U.S. indices are mixed at the midpoint of trading on Friday, with the Nasdaq representing the only index in the green. The S&P 500 and Dow Jones Industrial Average are both falling amid the worst quarter for earnings in over six years.
With the majority of U.S. companies already reporting their results from the previous quarter, earnings for S&P companies were down 4% from the year-ago period, according to Bank of America Merrill Lynch. Most of the decline is attributable to oil companies. Excluding them, earnings rose 1.7% last quarter.
Revenues also fell 2.5% year over year.
Nordstom (JWN) was tanking -- down over 6% -- after the retailer missed analysts' top- and bottom-line expectations. Weak holiday-season results were partially responsible for the underwhelming quarter.
Deere & Co. (DE) shares were falling on heavy volume after the company beat analysts' bottom-line first-quarter expectations, but also cut its full-year economic outlook. The company lowered its earnings forecast to $1.3 billion from $1.4 billion as equipment sales are expected to fall 10% this fiscal year.
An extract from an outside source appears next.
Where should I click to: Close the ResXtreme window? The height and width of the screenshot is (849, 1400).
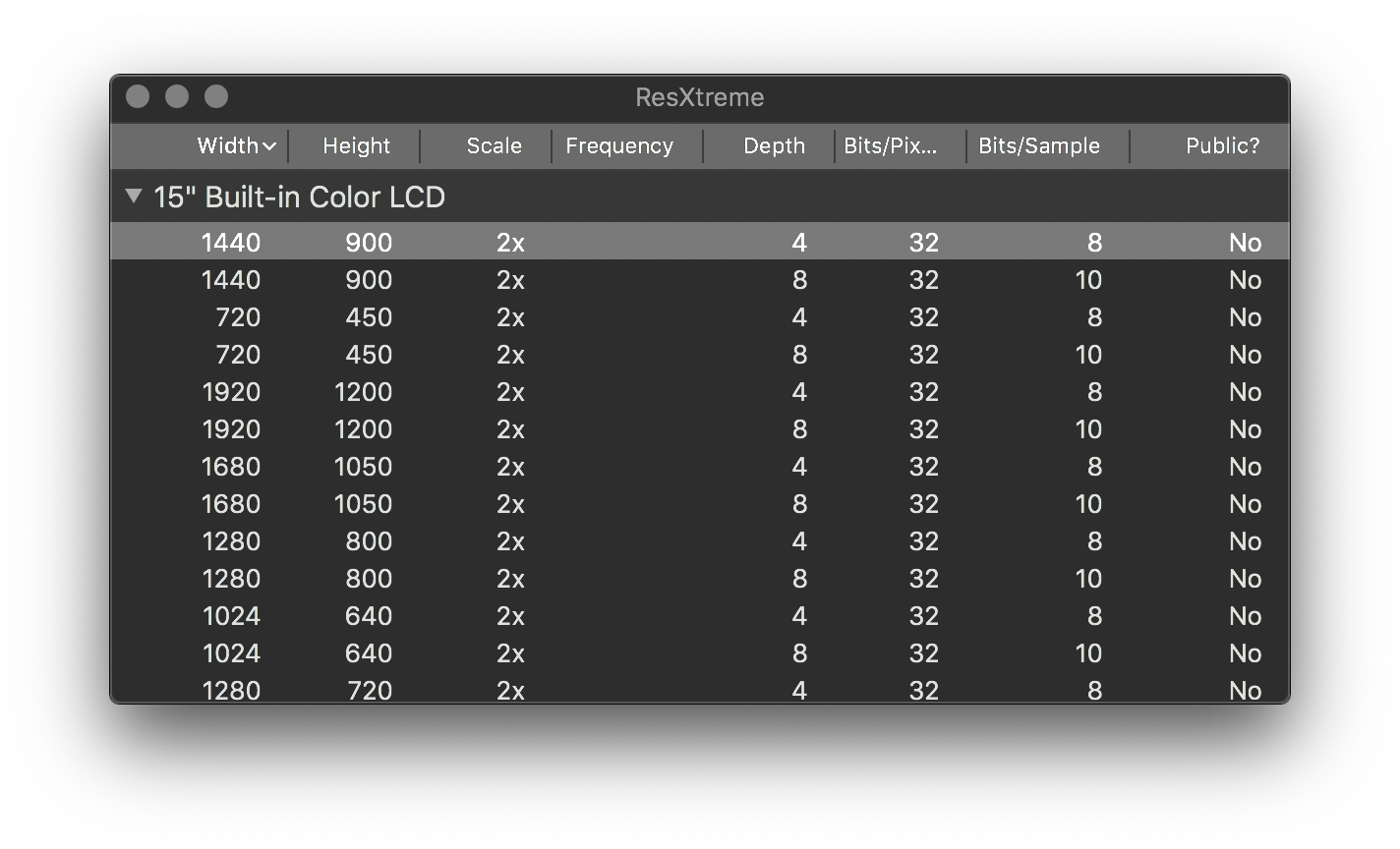point(138,96)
On the positive side of the market, Groupon (GRPN) was up 12.5% in afternoon trading, continuing to spike after Alibaba (BABA) revealed that it purchased a 5.6% stake in the company. "It might not be too early to buy Groupon anymore, I'm going positive on Groupon," Real Money's Jim Cramer said on CNBC's Squawk on the Street Thursday morning.
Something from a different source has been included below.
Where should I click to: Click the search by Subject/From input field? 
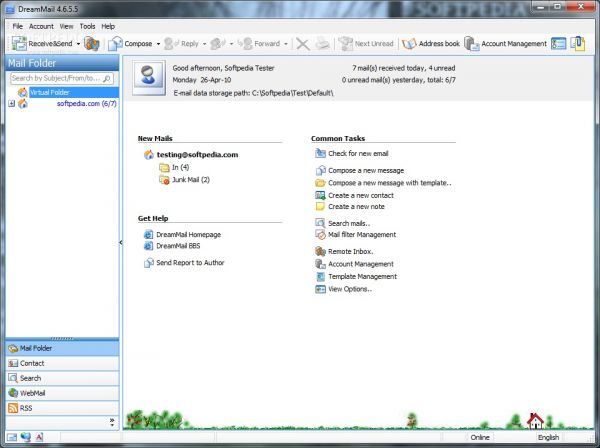pos(55,77)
Applied Materials (AMAT) shares were jumping nearly 10% following its earnings beat today. The company topped analysts' $0.25 per share earnings expectations by $0.01. Revenue for the quarter was in line with analyst expectations.
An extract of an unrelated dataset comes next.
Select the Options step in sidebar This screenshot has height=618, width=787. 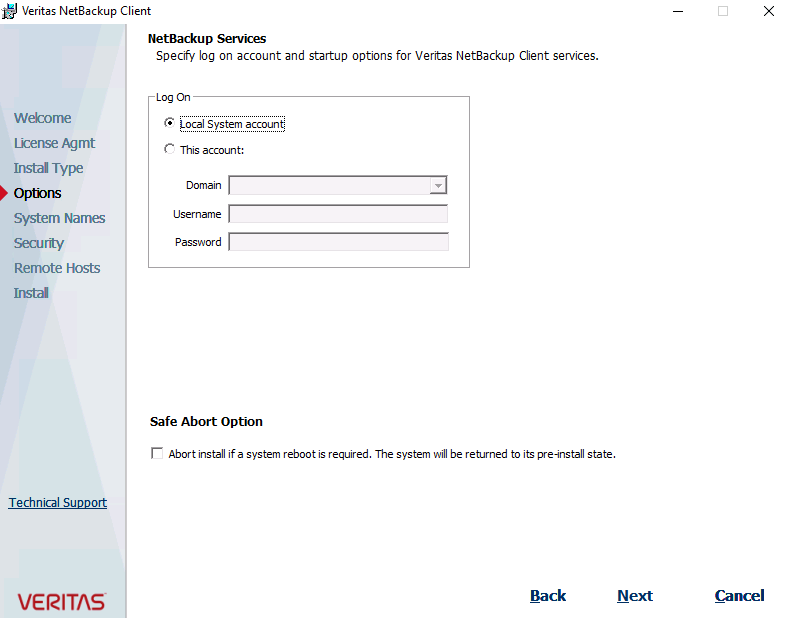pyautogui.click(x=38, y=193)
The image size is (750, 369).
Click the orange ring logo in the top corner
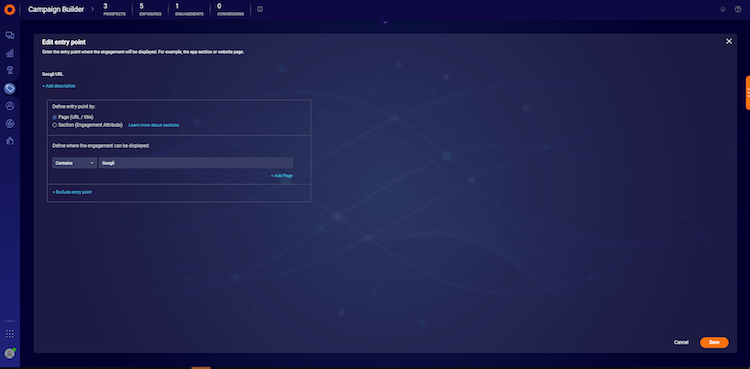click(x=10, y=9)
Finally, shares of Weight Watchers (WTW) are up almost 20% this afternoon after Indiana University researchers found that the weight loss program can help prevent diabetes. "These data show that Weight Watchers provides an effective and accessible approach to diabetes prevention without the need to create additional infrastructure, disseminate complex treatment programs, and train new treatment providers," the study said.